WHAT IS REQUIRED: Can you revise the part of the data that opens with the line containing "Task: Expand camera options dropdown arrow" and closes at the end of the data, changing "dropdown" to "menu" and leaving everything else as it is?

-------- STORED RECORDS

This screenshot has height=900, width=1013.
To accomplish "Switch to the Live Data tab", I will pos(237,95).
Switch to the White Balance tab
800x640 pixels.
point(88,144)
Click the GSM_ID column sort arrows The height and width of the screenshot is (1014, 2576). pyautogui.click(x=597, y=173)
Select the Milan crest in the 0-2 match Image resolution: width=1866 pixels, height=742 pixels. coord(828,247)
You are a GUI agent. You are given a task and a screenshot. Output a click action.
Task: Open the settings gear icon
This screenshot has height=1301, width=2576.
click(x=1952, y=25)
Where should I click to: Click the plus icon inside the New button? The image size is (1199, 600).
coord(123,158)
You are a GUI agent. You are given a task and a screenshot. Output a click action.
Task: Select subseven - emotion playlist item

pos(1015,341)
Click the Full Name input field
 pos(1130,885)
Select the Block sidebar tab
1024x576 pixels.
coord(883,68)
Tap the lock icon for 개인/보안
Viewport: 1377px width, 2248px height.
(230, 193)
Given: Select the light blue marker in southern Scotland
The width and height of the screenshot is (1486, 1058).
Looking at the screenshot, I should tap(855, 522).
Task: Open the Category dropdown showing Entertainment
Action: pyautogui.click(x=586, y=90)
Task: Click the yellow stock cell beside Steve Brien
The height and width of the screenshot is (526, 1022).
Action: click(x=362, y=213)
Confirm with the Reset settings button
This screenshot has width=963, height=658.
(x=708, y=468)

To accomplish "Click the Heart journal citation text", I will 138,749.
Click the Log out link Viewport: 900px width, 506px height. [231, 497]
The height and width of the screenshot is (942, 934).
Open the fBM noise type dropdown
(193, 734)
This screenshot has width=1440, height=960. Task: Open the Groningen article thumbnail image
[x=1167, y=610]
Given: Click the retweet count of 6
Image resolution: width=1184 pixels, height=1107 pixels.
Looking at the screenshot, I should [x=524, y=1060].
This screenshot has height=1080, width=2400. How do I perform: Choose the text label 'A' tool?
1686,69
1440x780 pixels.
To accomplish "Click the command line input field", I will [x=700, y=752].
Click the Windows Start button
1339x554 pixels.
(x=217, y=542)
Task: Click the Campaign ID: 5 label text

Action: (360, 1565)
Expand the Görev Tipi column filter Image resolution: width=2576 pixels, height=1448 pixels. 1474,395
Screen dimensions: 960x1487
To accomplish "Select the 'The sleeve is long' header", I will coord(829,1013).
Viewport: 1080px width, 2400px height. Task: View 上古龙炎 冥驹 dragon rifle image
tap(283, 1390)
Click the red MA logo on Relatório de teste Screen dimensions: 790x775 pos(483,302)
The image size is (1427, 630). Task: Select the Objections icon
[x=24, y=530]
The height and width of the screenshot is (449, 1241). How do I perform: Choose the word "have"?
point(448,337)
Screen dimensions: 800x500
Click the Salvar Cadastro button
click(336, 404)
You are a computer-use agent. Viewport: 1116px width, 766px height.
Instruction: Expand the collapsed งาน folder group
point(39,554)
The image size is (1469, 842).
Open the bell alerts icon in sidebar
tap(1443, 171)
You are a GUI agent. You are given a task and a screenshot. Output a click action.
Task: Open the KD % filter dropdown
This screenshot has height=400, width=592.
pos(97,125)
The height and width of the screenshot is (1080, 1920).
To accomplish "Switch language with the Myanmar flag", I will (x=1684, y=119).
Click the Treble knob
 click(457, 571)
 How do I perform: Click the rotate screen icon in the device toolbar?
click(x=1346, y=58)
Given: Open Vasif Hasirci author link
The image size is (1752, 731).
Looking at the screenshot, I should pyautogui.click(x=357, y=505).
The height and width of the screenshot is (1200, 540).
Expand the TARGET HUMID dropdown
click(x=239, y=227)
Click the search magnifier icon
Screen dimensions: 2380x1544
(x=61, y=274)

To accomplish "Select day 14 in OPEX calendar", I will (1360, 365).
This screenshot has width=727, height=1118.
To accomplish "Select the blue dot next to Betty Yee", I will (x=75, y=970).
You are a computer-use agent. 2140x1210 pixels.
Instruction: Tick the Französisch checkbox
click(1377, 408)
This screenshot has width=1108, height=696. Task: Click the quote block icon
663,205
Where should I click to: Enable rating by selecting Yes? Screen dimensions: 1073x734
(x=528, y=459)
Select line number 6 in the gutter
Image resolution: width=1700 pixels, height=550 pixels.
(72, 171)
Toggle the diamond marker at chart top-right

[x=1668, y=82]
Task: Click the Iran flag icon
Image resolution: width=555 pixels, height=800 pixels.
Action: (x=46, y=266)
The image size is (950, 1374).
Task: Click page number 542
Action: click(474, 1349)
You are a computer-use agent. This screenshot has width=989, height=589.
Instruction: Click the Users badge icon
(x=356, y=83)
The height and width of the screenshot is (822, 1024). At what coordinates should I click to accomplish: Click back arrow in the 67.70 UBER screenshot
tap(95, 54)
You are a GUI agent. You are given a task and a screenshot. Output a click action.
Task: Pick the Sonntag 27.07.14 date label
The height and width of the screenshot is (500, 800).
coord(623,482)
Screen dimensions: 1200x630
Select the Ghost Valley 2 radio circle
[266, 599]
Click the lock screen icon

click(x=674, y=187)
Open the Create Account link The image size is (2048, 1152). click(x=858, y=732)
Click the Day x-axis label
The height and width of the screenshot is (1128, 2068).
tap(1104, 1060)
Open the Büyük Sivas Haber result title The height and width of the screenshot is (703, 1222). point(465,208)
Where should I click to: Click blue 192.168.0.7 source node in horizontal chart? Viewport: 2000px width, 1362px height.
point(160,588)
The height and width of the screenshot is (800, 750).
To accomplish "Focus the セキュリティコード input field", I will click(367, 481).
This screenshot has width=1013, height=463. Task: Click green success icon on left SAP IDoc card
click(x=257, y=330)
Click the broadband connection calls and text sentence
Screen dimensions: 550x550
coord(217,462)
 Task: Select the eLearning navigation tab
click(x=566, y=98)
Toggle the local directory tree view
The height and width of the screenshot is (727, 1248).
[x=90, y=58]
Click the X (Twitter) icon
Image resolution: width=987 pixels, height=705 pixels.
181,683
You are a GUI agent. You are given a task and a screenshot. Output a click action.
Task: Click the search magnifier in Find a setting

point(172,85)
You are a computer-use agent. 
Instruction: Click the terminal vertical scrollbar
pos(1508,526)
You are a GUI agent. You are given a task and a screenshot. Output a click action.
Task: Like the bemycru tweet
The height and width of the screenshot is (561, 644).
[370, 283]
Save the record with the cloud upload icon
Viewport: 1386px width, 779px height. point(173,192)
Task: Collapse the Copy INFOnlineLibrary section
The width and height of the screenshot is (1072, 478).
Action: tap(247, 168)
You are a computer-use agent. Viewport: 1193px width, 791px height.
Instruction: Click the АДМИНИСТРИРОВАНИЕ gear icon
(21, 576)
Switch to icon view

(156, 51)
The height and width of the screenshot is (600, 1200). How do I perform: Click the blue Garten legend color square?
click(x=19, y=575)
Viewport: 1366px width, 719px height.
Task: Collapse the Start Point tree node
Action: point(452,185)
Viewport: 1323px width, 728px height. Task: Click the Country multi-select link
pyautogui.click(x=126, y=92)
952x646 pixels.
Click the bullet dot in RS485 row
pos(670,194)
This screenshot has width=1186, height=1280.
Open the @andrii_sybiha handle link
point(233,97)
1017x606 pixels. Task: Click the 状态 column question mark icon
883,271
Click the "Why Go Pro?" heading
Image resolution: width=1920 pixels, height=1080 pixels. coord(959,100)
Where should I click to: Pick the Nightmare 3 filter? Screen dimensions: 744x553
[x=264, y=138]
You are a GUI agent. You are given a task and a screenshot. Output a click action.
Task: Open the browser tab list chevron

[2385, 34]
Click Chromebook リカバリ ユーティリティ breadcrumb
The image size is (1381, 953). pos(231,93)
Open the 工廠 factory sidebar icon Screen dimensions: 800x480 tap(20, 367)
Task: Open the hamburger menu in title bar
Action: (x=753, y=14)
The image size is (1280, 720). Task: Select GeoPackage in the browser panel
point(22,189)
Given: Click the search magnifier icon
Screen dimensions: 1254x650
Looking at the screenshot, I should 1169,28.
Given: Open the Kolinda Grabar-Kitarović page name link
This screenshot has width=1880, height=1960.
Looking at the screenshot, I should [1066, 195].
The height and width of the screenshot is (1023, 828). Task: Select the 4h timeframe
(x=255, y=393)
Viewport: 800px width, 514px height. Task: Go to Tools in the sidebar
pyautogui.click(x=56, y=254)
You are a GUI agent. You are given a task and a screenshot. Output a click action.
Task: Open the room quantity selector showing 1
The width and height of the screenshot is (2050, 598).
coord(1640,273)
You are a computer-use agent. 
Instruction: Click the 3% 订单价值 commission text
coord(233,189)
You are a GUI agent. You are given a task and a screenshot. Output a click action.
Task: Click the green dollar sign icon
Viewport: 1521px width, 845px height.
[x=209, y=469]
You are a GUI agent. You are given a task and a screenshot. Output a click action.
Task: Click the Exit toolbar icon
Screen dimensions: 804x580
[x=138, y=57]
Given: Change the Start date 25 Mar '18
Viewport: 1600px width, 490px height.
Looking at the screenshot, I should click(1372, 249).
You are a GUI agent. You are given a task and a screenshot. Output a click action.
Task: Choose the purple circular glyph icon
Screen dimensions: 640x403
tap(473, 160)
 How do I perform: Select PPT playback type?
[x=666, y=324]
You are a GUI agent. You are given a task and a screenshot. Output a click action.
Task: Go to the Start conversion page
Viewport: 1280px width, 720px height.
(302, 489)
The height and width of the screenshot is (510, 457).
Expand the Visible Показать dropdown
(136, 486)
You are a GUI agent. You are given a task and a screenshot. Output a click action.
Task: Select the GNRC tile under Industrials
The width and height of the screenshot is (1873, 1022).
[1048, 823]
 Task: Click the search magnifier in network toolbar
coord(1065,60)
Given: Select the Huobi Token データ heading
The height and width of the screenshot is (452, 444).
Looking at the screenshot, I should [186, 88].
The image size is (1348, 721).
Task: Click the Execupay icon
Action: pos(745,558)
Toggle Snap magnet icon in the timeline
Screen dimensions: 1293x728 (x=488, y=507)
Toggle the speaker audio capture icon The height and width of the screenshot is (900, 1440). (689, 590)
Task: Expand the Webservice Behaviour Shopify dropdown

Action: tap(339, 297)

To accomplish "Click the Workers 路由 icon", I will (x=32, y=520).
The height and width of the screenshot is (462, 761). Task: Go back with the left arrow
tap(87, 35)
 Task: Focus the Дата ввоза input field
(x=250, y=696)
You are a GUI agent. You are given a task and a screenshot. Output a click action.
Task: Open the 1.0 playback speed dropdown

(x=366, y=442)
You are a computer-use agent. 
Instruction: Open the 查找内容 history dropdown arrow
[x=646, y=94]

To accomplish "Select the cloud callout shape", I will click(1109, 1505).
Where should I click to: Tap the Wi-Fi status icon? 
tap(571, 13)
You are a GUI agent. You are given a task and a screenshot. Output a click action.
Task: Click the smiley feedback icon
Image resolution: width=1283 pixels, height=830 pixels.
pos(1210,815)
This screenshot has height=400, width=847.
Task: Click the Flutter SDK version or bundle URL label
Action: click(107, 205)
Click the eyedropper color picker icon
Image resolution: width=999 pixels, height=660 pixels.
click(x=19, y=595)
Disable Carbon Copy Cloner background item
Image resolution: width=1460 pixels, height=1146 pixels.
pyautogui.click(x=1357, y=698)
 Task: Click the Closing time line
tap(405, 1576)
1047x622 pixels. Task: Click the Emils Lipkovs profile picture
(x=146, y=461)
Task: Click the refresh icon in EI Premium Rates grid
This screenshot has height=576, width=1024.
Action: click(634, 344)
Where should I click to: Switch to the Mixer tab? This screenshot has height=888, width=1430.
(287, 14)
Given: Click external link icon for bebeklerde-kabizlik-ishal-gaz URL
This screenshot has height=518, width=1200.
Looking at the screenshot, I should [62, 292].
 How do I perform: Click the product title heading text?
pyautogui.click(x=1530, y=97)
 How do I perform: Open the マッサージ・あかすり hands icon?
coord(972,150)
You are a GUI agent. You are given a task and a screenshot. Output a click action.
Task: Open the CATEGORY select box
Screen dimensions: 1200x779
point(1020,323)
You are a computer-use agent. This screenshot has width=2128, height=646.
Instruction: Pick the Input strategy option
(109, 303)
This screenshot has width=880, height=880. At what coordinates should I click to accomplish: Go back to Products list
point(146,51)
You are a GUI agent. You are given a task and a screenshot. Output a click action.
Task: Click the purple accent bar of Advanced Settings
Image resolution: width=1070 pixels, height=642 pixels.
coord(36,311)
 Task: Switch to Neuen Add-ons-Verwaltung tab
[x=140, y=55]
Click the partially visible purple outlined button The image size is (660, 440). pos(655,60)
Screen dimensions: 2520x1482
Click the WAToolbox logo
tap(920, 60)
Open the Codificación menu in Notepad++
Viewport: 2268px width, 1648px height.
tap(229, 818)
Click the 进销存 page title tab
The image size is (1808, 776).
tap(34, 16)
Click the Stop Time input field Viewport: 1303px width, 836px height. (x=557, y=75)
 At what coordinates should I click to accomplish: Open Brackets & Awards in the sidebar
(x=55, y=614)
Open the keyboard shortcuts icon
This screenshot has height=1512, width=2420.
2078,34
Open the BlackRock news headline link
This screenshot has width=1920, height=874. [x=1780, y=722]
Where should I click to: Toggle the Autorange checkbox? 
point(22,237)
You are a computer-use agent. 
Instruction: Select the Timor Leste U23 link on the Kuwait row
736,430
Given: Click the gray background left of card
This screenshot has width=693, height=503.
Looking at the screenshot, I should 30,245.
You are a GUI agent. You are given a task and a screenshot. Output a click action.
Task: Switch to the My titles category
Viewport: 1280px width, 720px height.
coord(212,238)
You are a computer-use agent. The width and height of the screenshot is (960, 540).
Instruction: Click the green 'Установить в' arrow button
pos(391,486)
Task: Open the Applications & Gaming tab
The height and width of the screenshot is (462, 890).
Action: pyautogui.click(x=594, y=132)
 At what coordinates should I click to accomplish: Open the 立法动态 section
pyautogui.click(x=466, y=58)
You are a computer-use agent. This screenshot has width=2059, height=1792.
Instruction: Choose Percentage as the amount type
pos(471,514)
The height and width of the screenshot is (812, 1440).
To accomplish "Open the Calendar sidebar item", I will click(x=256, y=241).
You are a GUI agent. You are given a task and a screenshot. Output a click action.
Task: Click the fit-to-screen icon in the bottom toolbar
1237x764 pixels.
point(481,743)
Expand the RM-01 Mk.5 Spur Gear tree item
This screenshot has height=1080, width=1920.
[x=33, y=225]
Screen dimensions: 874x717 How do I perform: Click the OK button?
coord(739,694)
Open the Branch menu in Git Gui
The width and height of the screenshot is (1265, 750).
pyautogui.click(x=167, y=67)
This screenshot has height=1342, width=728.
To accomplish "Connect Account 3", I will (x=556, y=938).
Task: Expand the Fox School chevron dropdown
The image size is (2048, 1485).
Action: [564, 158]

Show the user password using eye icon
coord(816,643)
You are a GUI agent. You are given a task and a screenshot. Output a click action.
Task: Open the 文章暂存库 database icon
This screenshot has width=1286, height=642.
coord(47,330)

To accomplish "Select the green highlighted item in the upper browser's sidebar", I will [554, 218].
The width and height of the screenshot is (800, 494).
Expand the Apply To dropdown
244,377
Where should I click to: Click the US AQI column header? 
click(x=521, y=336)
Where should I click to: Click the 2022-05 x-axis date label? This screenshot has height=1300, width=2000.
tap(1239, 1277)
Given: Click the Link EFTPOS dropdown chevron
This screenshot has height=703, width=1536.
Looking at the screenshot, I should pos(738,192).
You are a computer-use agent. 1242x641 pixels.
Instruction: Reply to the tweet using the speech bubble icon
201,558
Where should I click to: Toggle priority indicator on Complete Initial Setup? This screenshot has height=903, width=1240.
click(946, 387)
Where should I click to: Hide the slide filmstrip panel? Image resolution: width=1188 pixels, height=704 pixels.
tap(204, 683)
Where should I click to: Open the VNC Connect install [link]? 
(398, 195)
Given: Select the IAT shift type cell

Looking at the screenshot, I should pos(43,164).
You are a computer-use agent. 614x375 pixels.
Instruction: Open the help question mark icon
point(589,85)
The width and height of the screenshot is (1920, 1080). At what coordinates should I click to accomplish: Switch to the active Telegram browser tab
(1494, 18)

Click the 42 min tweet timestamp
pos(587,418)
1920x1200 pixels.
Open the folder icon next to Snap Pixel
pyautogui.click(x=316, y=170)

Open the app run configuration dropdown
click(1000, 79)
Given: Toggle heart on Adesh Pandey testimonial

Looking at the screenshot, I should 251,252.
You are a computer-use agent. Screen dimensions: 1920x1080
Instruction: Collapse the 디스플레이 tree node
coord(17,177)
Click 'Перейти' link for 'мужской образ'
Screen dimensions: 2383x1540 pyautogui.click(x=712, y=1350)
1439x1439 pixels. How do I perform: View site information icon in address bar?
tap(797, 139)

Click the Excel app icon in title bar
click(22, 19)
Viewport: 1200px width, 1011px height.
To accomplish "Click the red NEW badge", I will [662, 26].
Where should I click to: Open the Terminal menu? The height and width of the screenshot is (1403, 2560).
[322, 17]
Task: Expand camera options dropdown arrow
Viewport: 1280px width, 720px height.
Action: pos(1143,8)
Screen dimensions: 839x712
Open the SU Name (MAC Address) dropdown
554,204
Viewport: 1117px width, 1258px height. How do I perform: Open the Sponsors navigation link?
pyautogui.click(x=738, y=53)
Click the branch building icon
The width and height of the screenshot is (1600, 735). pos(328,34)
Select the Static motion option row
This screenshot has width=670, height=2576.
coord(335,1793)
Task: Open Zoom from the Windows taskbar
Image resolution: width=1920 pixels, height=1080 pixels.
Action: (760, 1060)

----------------

REPLY TO THE TASK:
Task: Expand camera options menu arrow
Viewport: 1280px width, 720px height.
Action: pos(1143,8)
Screen dimensions: 839x712
Open the SU Name (MAC Address) menu
554,204
Viewport: 1117px width, 1258px height. How do I perform: Open the Sponsors navigation link?
pyautogui.click(x=738, y=53)
Click the branch building icon
The width and height of the screenshot is (1600, 735). pos(328,34)
Select the Static motion option row
This screenshot has width=670, height=2576.
coord(335,1793)
Task: Open Zoom from the Windows taskbar
Image resolution: width=1920 pixels, height=1080 pixels.
Action: (760, 1060)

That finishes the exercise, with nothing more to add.